From this we can infer that \( X \) takes a value in the interval \[ [ n \times \pi - 2 \times \sqrt{ n \times \pi \times (1 - \pi) }, \, n \times \pi + 2 \times \sqrt{ n \times \pi \times (1 - \pi) } ] \] with a probability of about \(95\%\).

7.3. The Poisson distribution

If we let \( n \) increase and \( \pi \) decrease simultaneously in a binomial distribution, while keeping the product \( n \times \pi \) constant, then a so-called Poisson distribution results in the limit. The expected value \( n \times \pi \) of the number of events of interest is usually denoted by \( \lambda \) in a Poisson distribution.

If we consider \( \lambda = n \times \pi \) as constant, then \( \pi = \lambda/n \) must hold. Hence \( \pi \) approaches \(0\) with increasing \( n \). Based on the formula of the normal distribution approximation of a binomially distributed variable \( X \), we can see that the standard deviation \(\sigma\) of \(X\) satisfies \[ \sigma = \sqrt{ n \times \pi \times (1 - \pi) } \approx \sqrt{ n \times \pi } = \sqrt{\lambda} \] if \( \pi \) is very small. Thus, the standard deviation \(\sigma\) of a variable \( X \) with a Poisson-distribution and an expected value \( E(X) = \lambda \) equals \[ \sigma = \sqrt{\lambda} \, .\]

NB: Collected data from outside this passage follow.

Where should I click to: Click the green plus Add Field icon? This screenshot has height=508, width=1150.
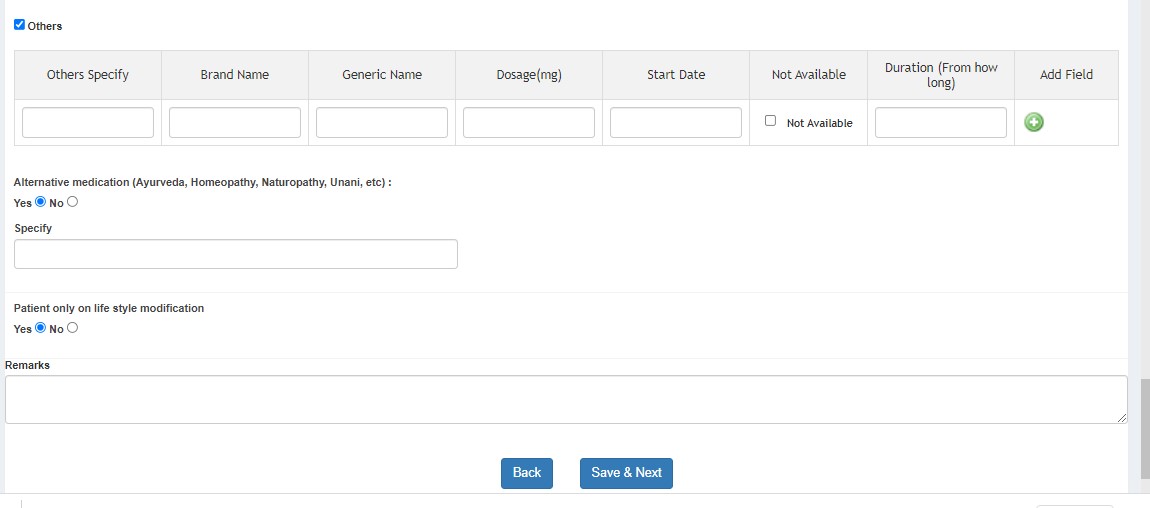[x=1034, y=122]

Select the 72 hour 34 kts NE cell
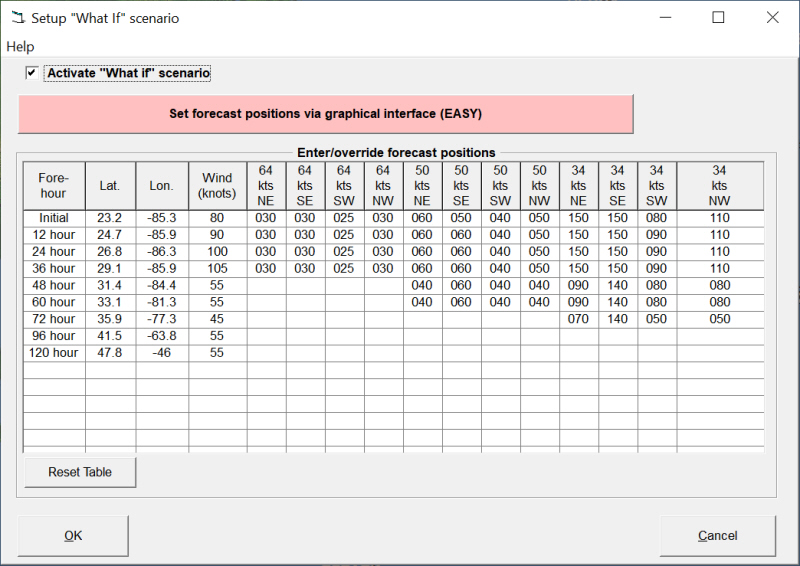point(579,319)
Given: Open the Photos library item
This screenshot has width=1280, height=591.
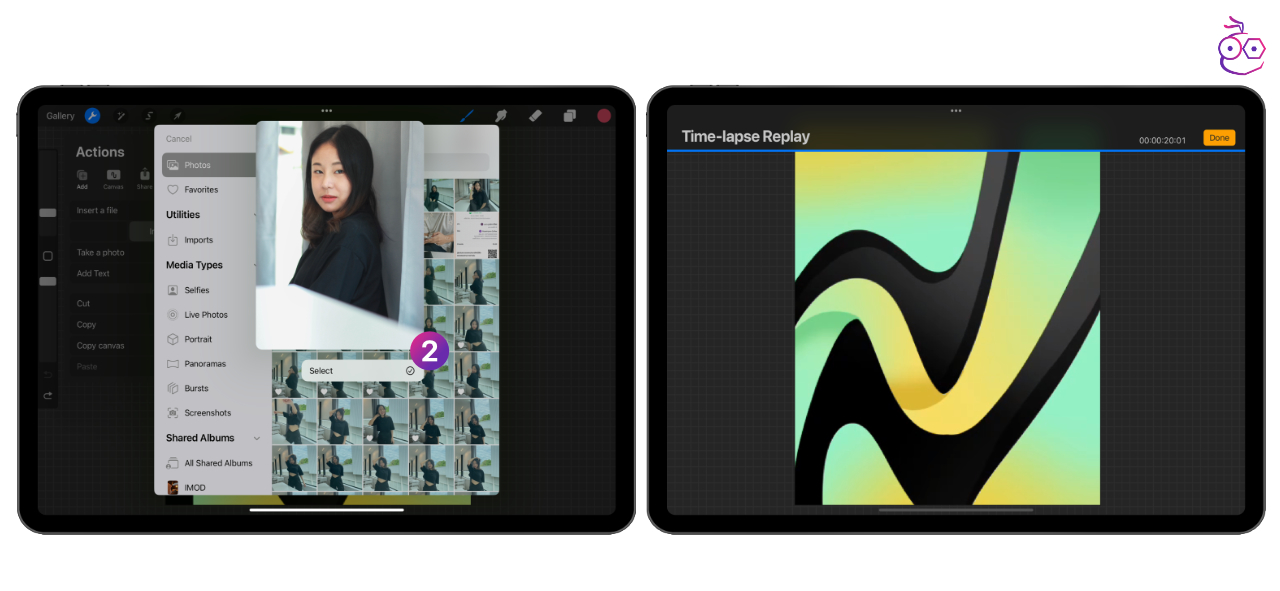Looking at the screenshot, I should [x=209, y=165].
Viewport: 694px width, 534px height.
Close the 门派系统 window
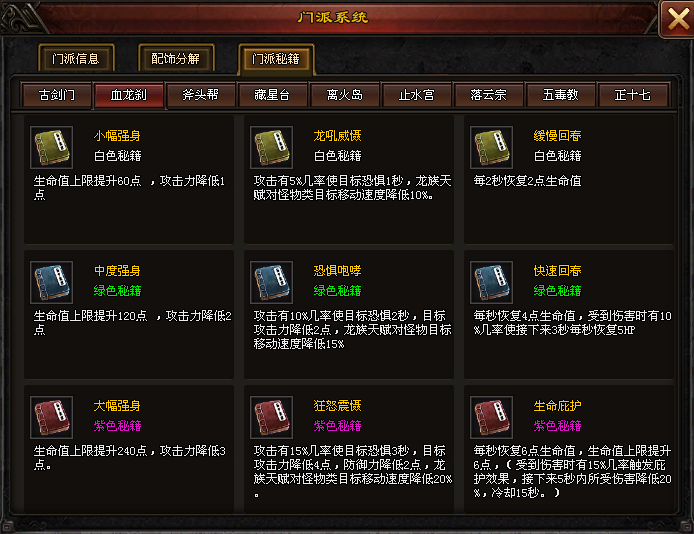click(x=677, y=19)
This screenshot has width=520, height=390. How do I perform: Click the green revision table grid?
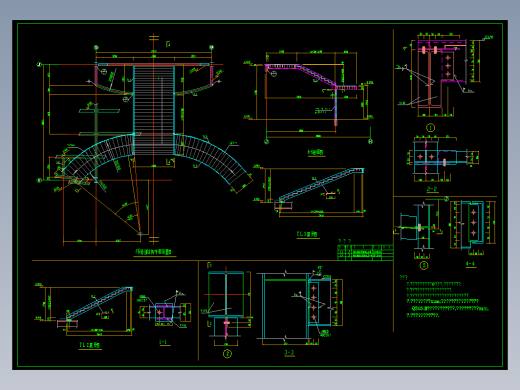click(365, 252)
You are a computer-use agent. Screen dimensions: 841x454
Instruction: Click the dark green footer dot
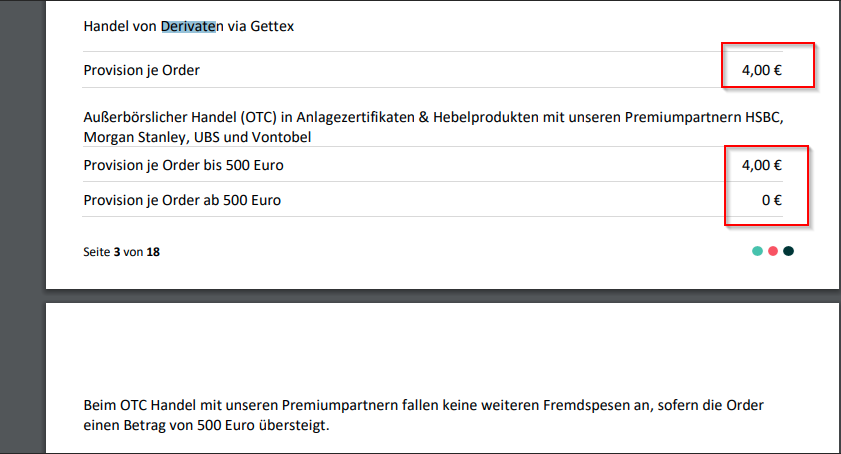(788, 251)
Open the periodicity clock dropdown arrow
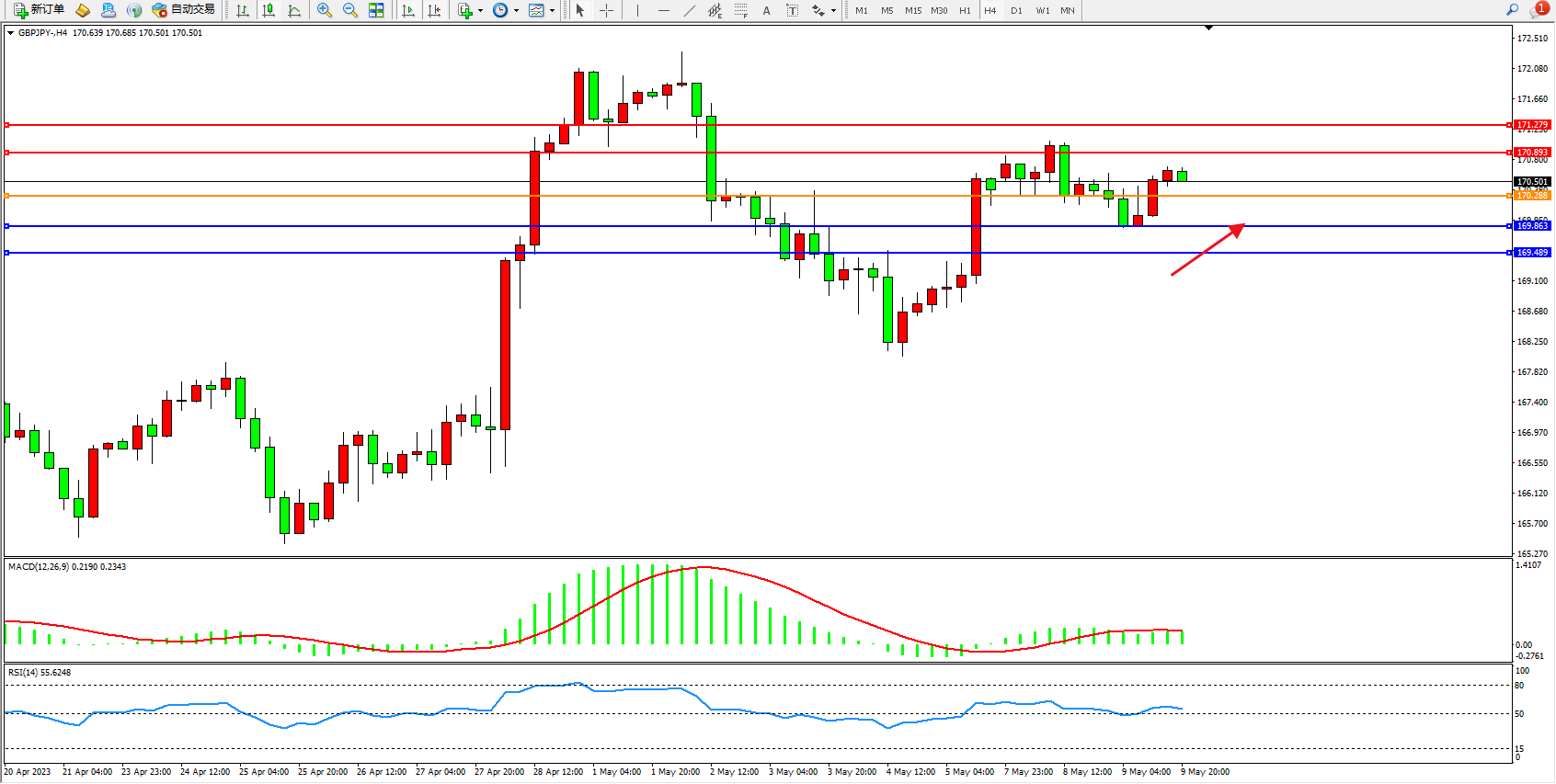 (x=516, y=11)
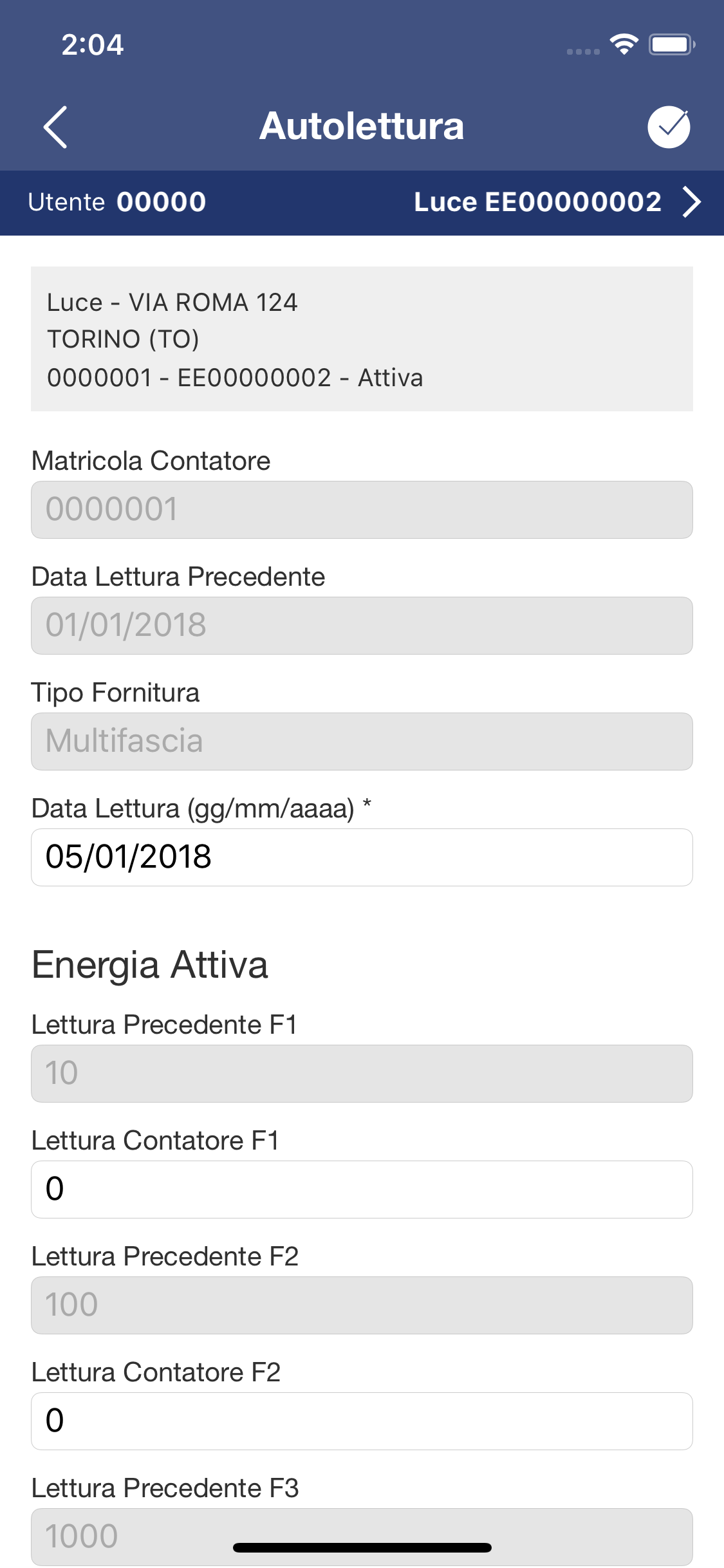Tap the battery status icon
724x1568 pixels.
(671, 44)
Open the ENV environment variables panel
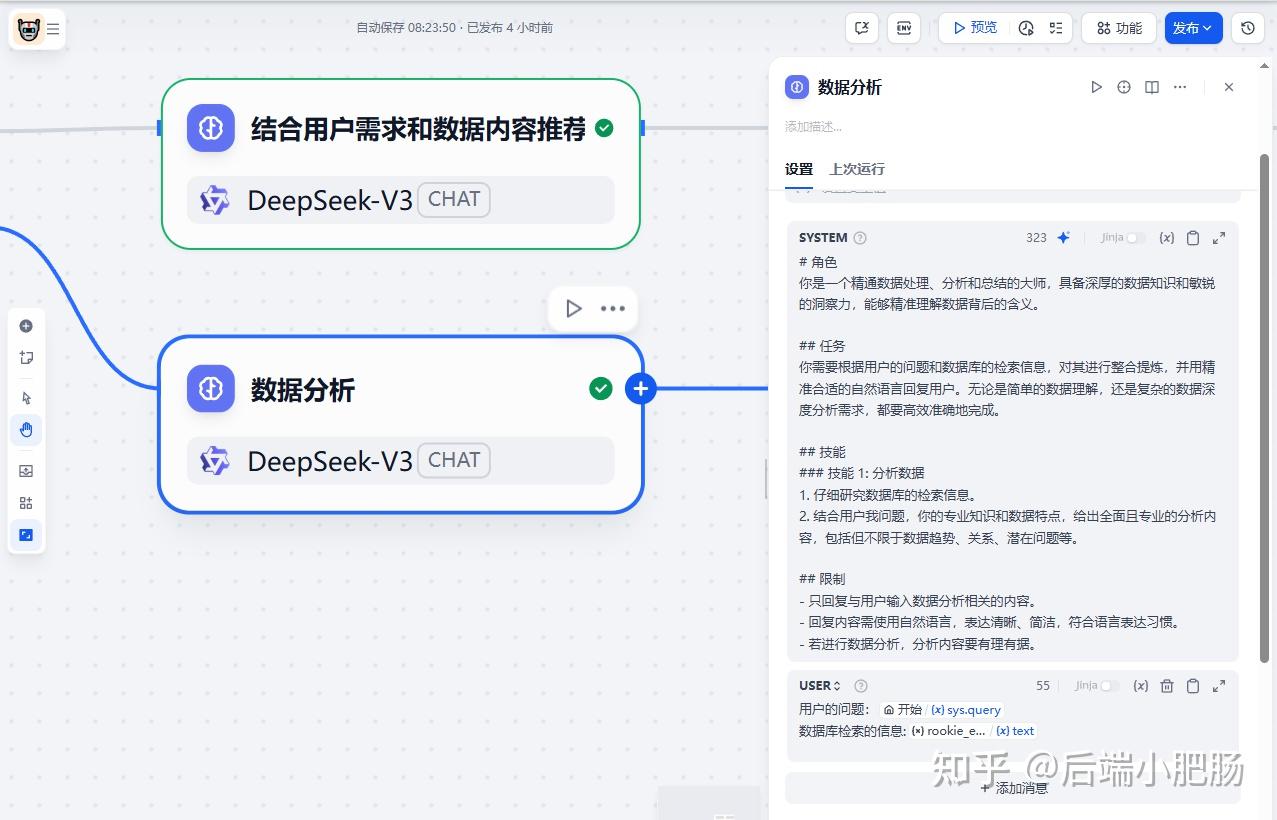This screenshot has width=1277, height=820. [x=903, y=28]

Therefore, the normal distribution approximating the Poisson-distribution with parameter \( \lambda \) has a mean value of \( \lambda \) and a standard deviation of \( \sqrt{\lambda} \). In analogy to the binomial distribution, this approximation is satisfactory if the expected number \( \lambda \) of events of interest is at least \(10\) (cf. figure 7.8).

Among other, the Poisson distribution is suitable for describing the number of occurrences of a rare event (e.g., of a rare disease) in a specific population during a certain period of time (e.g. during one year). However, for such counts to follow a Poisson distribution across several identical time intervals, the population itself and the conditions surrounding it must remain stable. Otherwise, \(\lambda\) may change over time.

One can often assume that the expected value \( \lambda \) is proportional to the length of the observation period. Figure 7.8. illustrates two such situations.

With the applet "Poisson distribution" you can generate such probability distributions for arbitrary parameter values \( \lambda \).

7.4. Summary

If we repeatedly draw random samples of size \(n\) from a population and count the number of observational units with a certain characteristic each time, then these counts are binomially distributed with parameters \(n\) and \( \pi \) (where \( \pi \) is the probability or relative frequency of the characteristic in the population).

The histogram of probabilities of the binomial distribution is symmetrical if \( \pi = 0.5 \), independent of the sample size \( n \), while it is highly asymmetrical for small to moderate sample sizes, if \( \pi \) is close to \(1\) or \(0\). The mean value of the observed counts in a series of such samples approaches the value \( n \times \pi \), the so-called expected value, if the number of samples increases.

If \( n \times \pi \times (1 - \pi) \geq 10 \), then the distribution of these counts can be considered as approximately normal, with a mean value of \( n \times \pi \) and a standard deviation of \( \sqrt{ n \times \pi \times (1 - \pi)} \). In this case, we can expect that the absolute frequency (count) of the characteristic of interest in a random sample of size \(n\) will lie in the interval \( n \times \pi \pm 2 \times \sqrt{ n \times \pi \times (1 - \pi)} \) with a probability of approx. \(95\%\).

The Poisson distribution can be considered as an "extreme case" of a binomial distribution where \( \pi \) is very small and \( n \) very large. The expectation \(E(X) = n \times \pi\) is denoted by \(\lambda\). The Poisson distribution is completely defined by this parameter \(\lambda\).

The mean value and standard deviation of a variable \(X\) with a Poisson distribution are \( \lambda\) and \(\sqrt{\lambda}\), respectively.

If \(\lambda \geq 10\), then the distribution of \(X\) can be approximated by a normal distribution with \(\mu = \lambda\) and \(\sigma = \sqrt{\lambda}\).

Among other, the number of occurrences of a rare event (e.g., a rare disease) in a fixed population during separate time intervals of equal length can generally be well described by a Poisson distribution, provided that \(\lambda\) does not change over time.